Image: Taylor-Wood, retablos de la lujuria
Soliloquy I, 1998. Fotografía en color, 211 x 257
Sam Taylor-Wood (Londres, 1967) es una de las más célebres representantes de lo que se ha dado en llamar "Nuevo arte británico" y que casi ya ha dejado de ser nuevo por institucionalizado y explotado. El éxito internacional de esta joven fotógrafa ha sido meteórico (sólo siete años han transcurrido desde su primera exposición individual y sus precios son exorbitantes) y, hay que decirlo, bien merecido. Además de a su integración en los más activos círculos -privados y públicos- del arte inglés, su notoriedad la debe a una inteligente combinación de fantasía y cotidianidad, de tradición y modernidad, que tiene como resultado una extrañeza muy en sintonía con nuevas sensibilidades contemporáneas.En 1997 la Sala Montcada de la Fundación "la Caixa" mostró piezas de su serie Five Revolutionary Seconds, y en 1998, la galería Soledad Lorenzo incluyó en Malos hábitos uno de sus trabajos más impresionantes, Wrecked, una recreación de La última cena de Leonardo. Ahora podemos ver cinco de las ocho composiciones que hasta hoy integran la serie Soliloquy (Soliloquio), y una proyección de 1998, Noli me tangere, que sólo se había visto en la muestra de la artista en la Fondazione Prada (1998-99). Estas fotografías, cuyo formato se basa en los retablos góticos, se componen de una imagen principal, de una figura aislada, y una "predela" inferior en la que aparecen una multitud de personajes presentados con el mismo procedimiento utilizado en Cinco minutos revolucionarios, es decir, haciendo con la cámara un barrido de 360 grados de una habitación, de manera que en una sola imagen podemos ver la totalidad del perímetro de ese espacio y todo lo que contiene.

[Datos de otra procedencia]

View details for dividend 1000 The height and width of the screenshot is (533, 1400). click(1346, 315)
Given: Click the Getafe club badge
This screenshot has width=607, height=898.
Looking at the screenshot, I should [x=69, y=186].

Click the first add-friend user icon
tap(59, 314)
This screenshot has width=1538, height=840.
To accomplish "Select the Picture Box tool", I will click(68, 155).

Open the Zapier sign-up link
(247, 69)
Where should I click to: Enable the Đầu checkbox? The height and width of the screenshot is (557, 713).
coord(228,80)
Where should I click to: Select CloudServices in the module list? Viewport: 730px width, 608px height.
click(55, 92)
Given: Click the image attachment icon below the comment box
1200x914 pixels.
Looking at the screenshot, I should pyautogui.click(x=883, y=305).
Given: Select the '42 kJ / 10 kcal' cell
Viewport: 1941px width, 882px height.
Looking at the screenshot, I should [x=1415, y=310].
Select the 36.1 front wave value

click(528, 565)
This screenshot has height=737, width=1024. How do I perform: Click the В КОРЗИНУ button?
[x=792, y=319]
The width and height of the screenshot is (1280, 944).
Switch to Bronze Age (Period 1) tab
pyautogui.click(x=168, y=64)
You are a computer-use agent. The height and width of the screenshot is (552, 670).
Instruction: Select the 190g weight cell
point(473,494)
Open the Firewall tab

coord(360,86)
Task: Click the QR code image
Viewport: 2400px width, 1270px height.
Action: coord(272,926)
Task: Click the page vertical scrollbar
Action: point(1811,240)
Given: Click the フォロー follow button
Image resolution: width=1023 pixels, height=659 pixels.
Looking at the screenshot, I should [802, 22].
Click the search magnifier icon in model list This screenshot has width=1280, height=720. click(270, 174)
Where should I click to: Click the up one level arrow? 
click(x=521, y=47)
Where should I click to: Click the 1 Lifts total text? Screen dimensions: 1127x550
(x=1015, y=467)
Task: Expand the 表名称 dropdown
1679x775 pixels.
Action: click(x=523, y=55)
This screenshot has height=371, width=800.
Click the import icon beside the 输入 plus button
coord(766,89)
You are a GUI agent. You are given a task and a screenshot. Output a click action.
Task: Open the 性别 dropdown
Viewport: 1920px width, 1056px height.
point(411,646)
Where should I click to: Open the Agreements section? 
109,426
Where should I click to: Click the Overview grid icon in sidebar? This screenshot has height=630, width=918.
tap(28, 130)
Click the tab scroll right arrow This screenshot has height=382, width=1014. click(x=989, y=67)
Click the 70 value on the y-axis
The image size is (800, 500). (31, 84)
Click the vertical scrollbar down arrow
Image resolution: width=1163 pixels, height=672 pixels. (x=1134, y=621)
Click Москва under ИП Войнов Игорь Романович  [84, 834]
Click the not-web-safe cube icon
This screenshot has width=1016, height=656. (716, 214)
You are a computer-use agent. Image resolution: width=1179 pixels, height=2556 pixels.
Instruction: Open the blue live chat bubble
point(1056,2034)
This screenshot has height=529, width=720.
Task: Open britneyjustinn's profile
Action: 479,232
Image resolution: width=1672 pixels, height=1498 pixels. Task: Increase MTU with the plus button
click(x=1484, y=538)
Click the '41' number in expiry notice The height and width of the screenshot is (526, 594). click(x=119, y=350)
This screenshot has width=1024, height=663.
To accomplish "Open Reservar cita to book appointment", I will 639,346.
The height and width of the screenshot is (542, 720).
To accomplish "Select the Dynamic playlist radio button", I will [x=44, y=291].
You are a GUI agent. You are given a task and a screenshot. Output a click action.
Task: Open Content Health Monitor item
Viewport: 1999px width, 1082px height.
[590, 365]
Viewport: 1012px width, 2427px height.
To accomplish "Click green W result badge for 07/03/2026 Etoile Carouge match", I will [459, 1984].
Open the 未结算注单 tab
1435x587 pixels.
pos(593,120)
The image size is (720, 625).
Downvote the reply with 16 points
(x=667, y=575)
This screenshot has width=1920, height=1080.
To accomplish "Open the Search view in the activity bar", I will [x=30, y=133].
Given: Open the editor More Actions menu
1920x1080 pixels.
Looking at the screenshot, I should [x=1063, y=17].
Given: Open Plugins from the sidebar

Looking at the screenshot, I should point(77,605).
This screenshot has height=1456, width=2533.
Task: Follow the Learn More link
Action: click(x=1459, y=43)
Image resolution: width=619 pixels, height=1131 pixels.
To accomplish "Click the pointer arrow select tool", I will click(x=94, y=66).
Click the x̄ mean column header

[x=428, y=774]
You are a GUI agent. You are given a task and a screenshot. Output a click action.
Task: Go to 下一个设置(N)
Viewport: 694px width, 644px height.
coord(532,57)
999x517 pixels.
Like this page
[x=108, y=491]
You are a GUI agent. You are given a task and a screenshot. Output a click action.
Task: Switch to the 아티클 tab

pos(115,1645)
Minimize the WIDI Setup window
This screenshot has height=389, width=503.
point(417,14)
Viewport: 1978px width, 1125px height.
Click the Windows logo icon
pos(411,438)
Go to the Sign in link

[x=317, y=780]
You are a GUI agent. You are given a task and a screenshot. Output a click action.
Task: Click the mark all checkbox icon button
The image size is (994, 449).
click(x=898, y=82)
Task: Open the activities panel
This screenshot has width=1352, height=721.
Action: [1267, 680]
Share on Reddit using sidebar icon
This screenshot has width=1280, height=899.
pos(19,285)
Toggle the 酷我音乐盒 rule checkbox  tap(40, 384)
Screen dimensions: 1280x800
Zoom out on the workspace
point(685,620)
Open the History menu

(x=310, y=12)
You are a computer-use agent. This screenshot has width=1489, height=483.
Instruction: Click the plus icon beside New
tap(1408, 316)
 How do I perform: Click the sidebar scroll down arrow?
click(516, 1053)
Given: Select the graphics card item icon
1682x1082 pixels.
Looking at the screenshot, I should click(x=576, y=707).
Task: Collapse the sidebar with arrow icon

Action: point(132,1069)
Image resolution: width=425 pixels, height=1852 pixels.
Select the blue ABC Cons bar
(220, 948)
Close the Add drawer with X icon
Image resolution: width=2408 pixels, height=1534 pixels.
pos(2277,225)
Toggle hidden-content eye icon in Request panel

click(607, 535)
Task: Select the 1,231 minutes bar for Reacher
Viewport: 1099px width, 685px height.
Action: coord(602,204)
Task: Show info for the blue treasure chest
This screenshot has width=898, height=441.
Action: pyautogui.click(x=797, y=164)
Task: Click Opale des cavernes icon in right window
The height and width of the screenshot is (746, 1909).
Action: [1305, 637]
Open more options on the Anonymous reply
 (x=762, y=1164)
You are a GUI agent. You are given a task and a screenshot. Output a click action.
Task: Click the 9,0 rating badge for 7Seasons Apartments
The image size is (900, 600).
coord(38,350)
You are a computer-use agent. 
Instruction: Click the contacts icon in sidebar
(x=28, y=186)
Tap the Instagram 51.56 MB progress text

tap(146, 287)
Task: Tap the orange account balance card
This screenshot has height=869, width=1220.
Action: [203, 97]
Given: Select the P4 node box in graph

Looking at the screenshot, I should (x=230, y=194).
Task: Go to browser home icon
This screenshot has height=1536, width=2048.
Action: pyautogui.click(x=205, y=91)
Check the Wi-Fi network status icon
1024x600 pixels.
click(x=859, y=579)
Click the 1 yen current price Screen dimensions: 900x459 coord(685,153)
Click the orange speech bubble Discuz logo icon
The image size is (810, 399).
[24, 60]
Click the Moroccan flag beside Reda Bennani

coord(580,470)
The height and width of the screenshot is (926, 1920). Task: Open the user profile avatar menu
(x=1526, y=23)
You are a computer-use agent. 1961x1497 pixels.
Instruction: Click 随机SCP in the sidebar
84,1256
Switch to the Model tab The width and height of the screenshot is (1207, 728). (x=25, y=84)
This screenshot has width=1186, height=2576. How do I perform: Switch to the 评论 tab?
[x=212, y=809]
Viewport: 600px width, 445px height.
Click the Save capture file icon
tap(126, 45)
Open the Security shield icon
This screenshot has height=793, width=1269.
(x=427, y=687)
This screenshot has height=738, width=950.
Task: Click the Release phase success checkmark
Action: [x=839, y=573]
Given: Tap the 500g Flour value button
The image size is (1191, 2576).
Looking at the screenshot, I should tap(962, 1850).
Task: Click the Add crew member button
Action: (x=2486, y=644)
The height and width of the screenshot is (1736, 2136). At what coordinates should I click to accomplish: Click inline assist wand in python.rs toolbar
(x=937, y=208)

Según afirma Taylor-Wood, la imagen superior quiere ser un retrato objetivo del personaje (son siempre amigos y conocidos) y la inferior una proyección de sus sueños o de sus obsesiones. Para los "retratos objetivos" ha recurrido con frecuencia a la historia de la pintura. Ha reconstruido libremente la Venus del espejo de Velázquez, La muerte de Chatterton de Henry Wallis (en la hermosa imagen que reproducimos) o el Cristo muerto de Mantegna. El contenido de las predelas tiene casi siempre una fuerte carga sexual, con variados matices, desde la morbosidad de la escena decadente y vampiresca localizada en la casa de Lord Leighton en Londres a la laxitud de un harén masculino (con Ingres como referente) o a la locura que se desata en unos baños públicos (inspirada seguramente en cuadros de Goya). Espiritualidad y carnalidad, lo consciente y lo inconsciente, son las esferas escindidas que se representan. Los "santos" de Taylor-Wood son mártires. Su serenidad deja vislumbrar su sufrimiento. La amenaza de la muerte (que la artista conoce) arrastra a desesperados, a angustiados goces estéticos y lujuriosos.